Business

Holiday demand lifts hopes for airlines' recovery

Clancy Yeates
December 26, 2009

STRONG demand from holidaymakers is expected to lead to a rise in air fares, helping the ailing airline industry recover from one of its worst downturns.

Travel agents reported a late surge in bookings in the lead-up to Christmas, as more confident consumers sought to exploit heavily discounted fares.

In response to the stronger demand, Qantas, Jetstar, and Singapore Airlines-owned Tiger Airways are bolstering capacity on key routes after slashing services in the economic downturn.

But with the extra flights not coming on stream for several months, airlines can use the summer period to claw back their margins by raising ticket prices.

The managing director of travel website Webjet, David Clarke, said ticket prices could rise by 10 per cent by April, on top of an increase of 7 per cent in recent months.

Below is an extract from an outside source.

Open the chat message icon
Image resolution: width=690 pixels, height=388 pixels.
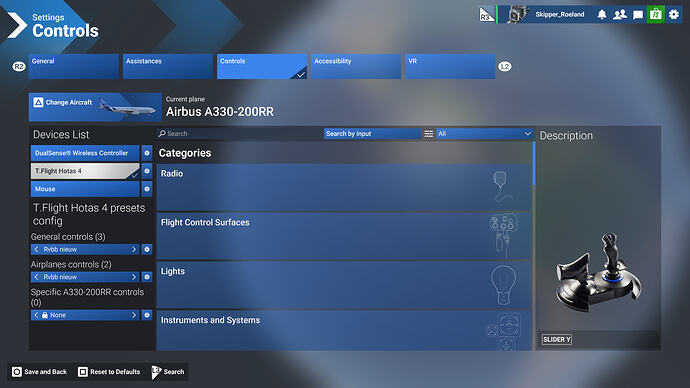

Qantas also this week indicated its yields - or average ticket prices - were rising as passenger numbers grew, underpinning a return to profitability in the first half of this financial year.

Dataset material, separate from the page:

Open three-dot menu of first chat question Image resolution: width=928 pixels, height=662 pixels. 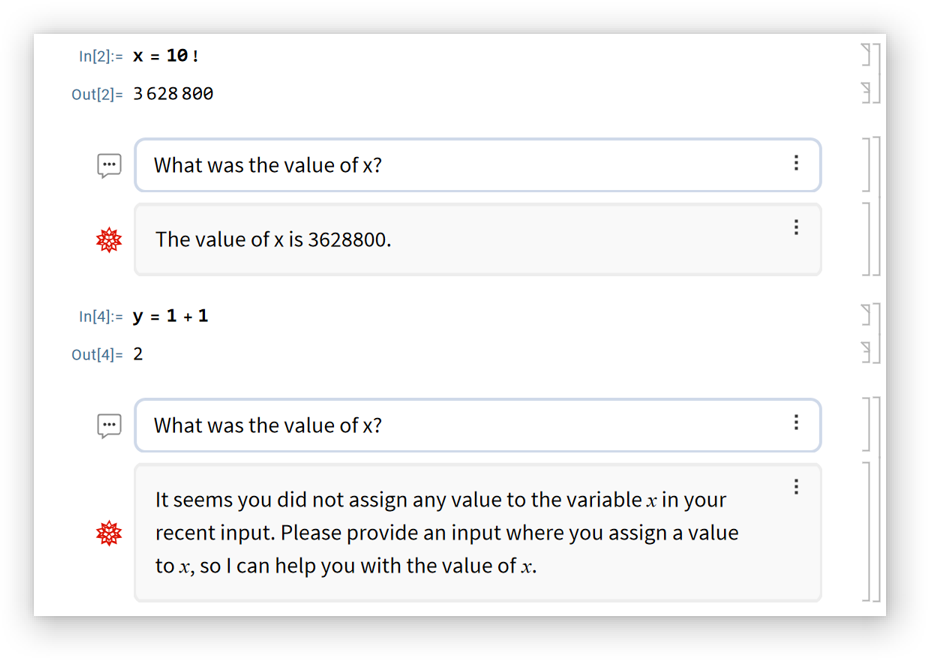796,163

Despite the rise, yields remain well below those of a year ago, after the global recession slashed air travel.

''What we're seeing is the airlines pushing for yield in the holiday period,'' Mr Clarke said. ''If consumers are expecting those sorts of [deeply discounted] levels to re-emerge over January-February, I don't think there is any likelihood of that.''

The main driver of the recovery has come from stronger domestic air traffic, which was 8 per cent higher in November than a year ago from Sydney Airport, according to figures from its owner, Macquarie Airports.

But in international and premium travel, airlines face a challenging outlook. Qantas' international passenger numbers last month were 22.6 per cent lower than last year, and yields remained under pressure from competition on the Pacific route.

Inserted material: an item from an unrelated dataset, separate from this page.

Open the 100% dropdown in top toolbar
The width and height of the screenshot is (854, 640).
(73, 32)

Ben Caplan, managing director of business travel agency Wall Street Travel, said turnover was 35 per cent higher than this time last year, but the increase came from a low base.

Corporate travel hit its heyday in late 2007, but Mr Caplan said the global financial crisis last year drove bookings to their lowest in 16 years.

''If the trend continues, things will be improved, but we are not going back to 2007,'' he said.

The chief executive of travel website Wotif.com, Robbie Cook, said corporate use of the website had increased from about 15 per cent of users last year to about 25 per cent now.

Growth in international travel was also being driven by more budget-conscious shoppers, with discounted flights to South-East Asia proving popular.

Flight Centre's general manager of marketing, Colin Bowman, said he was ''cautiously optimistic'' that demand would stay up.

Qantas group executive for government and corporate affairs, David Epstein, also said things were looking up, but he was reluctant to confirm that the worst was over.